[Opening Dataset records section]

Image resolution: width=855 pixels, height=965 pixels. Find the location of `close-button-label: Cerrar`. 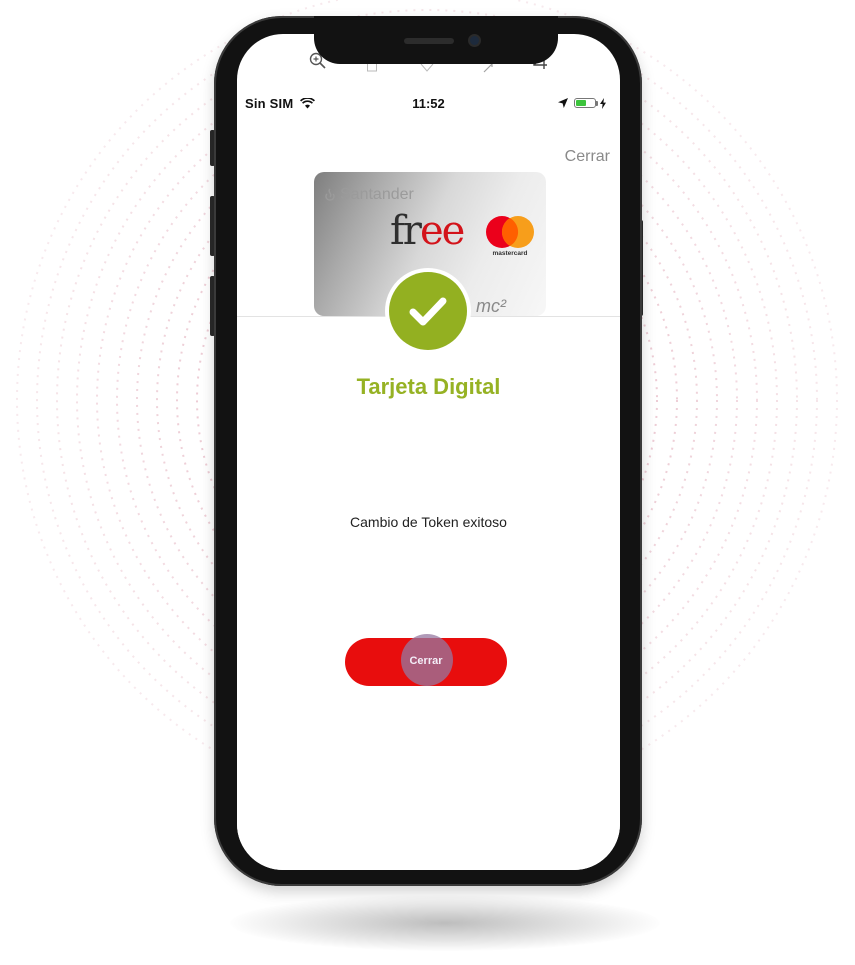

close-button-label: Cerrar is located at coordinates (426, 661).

[Closing Dataset records section]
[Opening Dataset records section]

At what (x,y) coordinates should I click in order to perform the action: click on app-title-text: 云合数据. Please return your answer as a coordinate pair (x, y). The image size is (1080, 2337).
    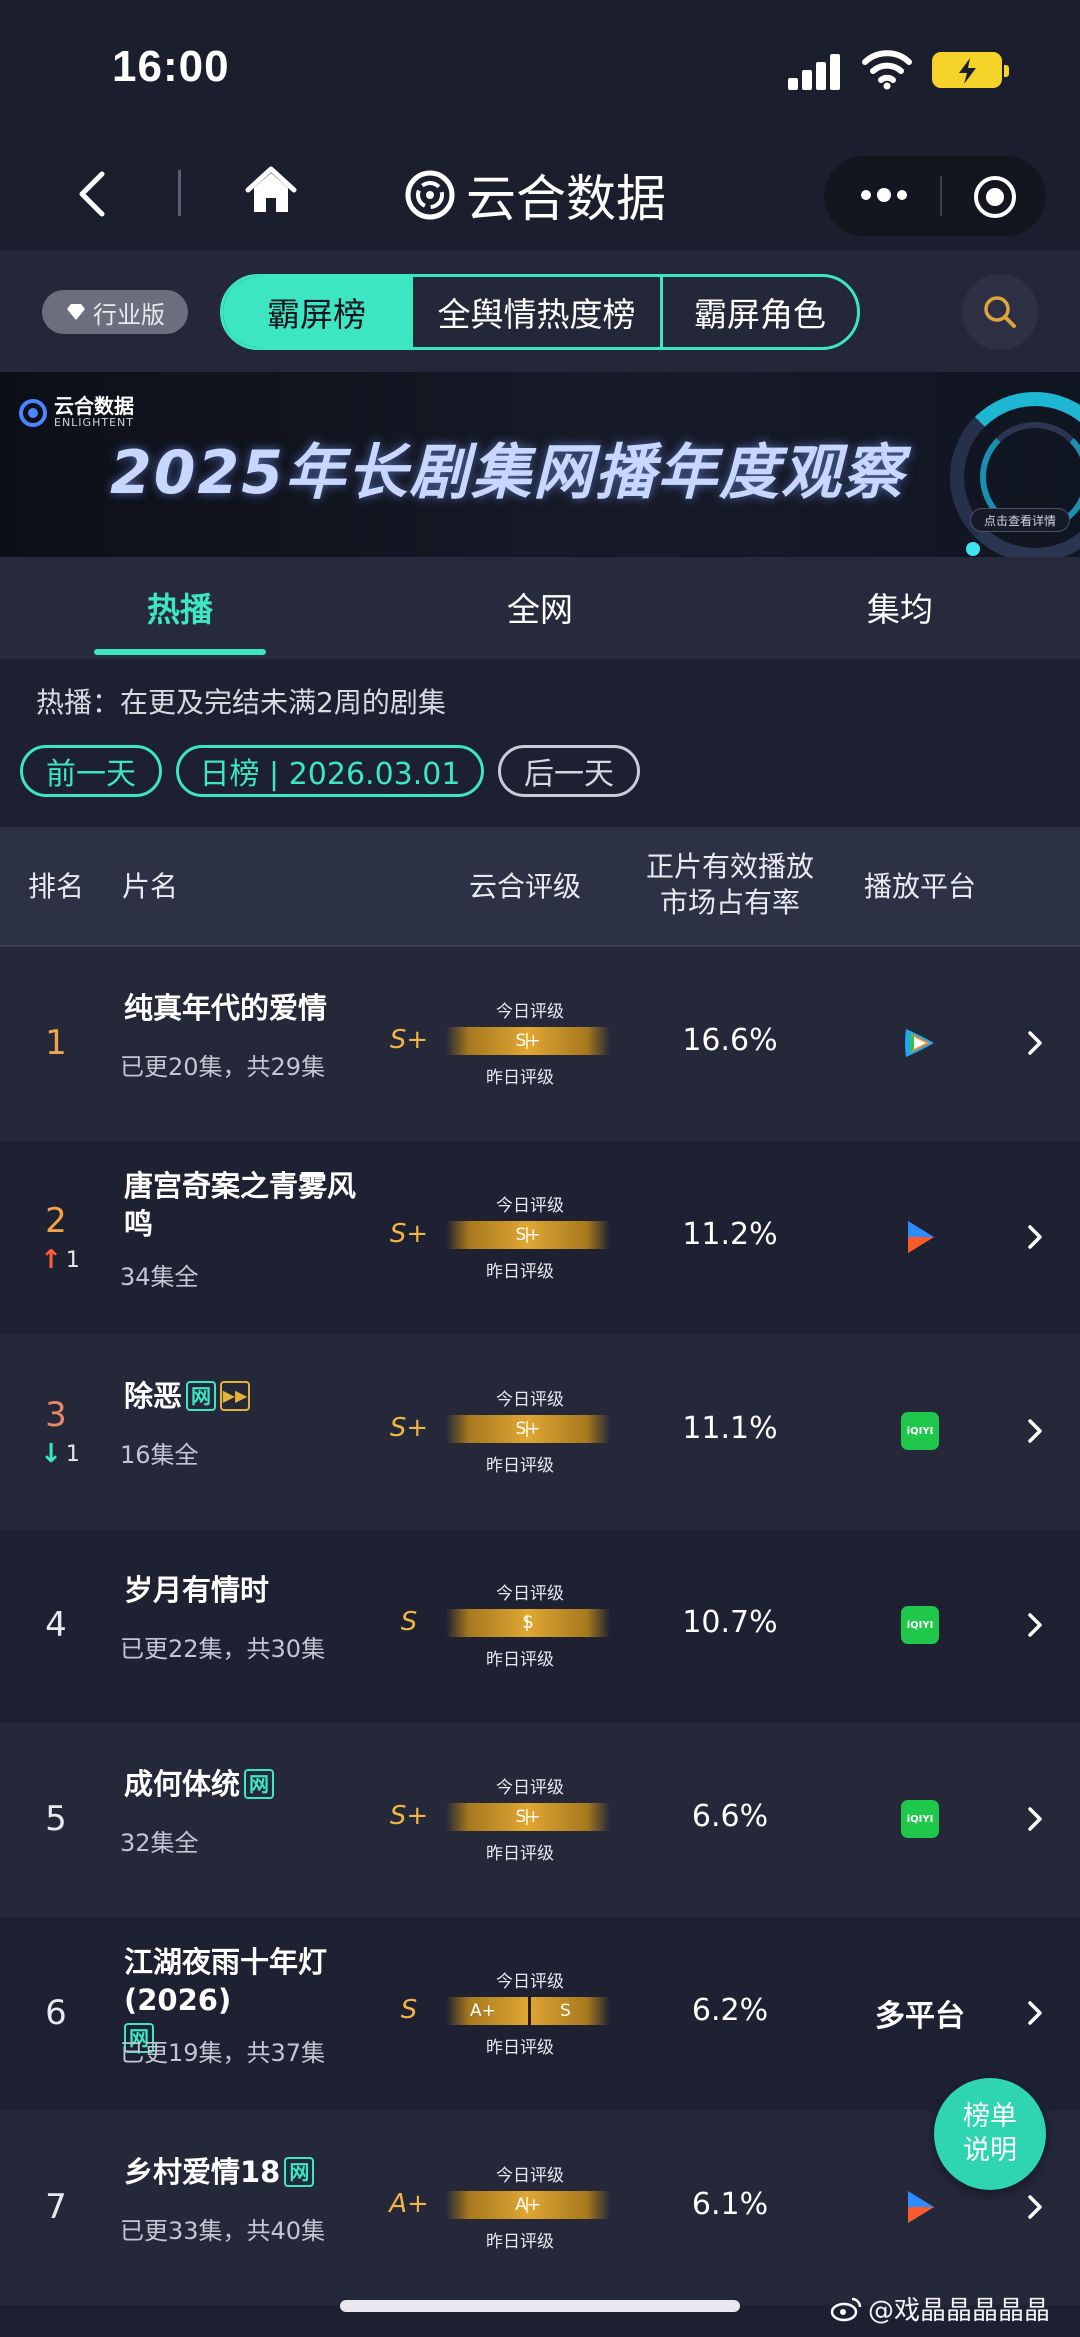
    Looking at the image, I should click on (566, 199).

[Closing Dataset records section]
[Opening Dataset records section]

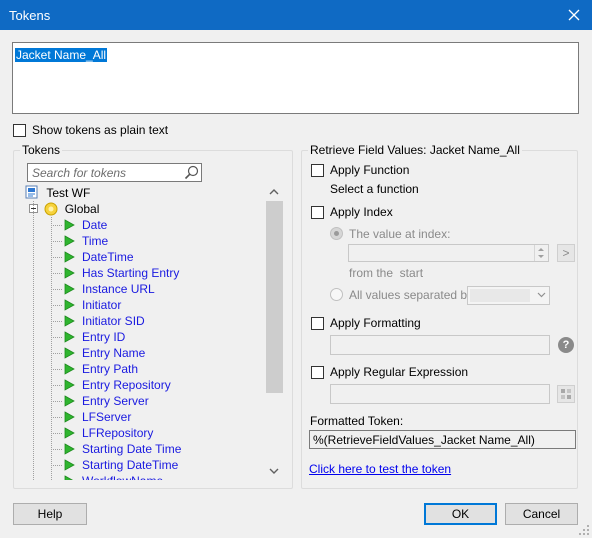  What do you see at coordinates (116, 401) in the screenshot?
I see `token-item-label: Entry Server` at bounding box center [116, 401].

[Closing Dataset records section]

_Work request_
Copy out, word for word, the stretch of the entries from the line containing "What do you" through the line containing "center [116, 401].", leaving out the picture.

_Final answer_
  What do you see at coordinates (116, 401) in the screenshot?
I see `token-item-label: Entry Server` at bounding box center [116, 401].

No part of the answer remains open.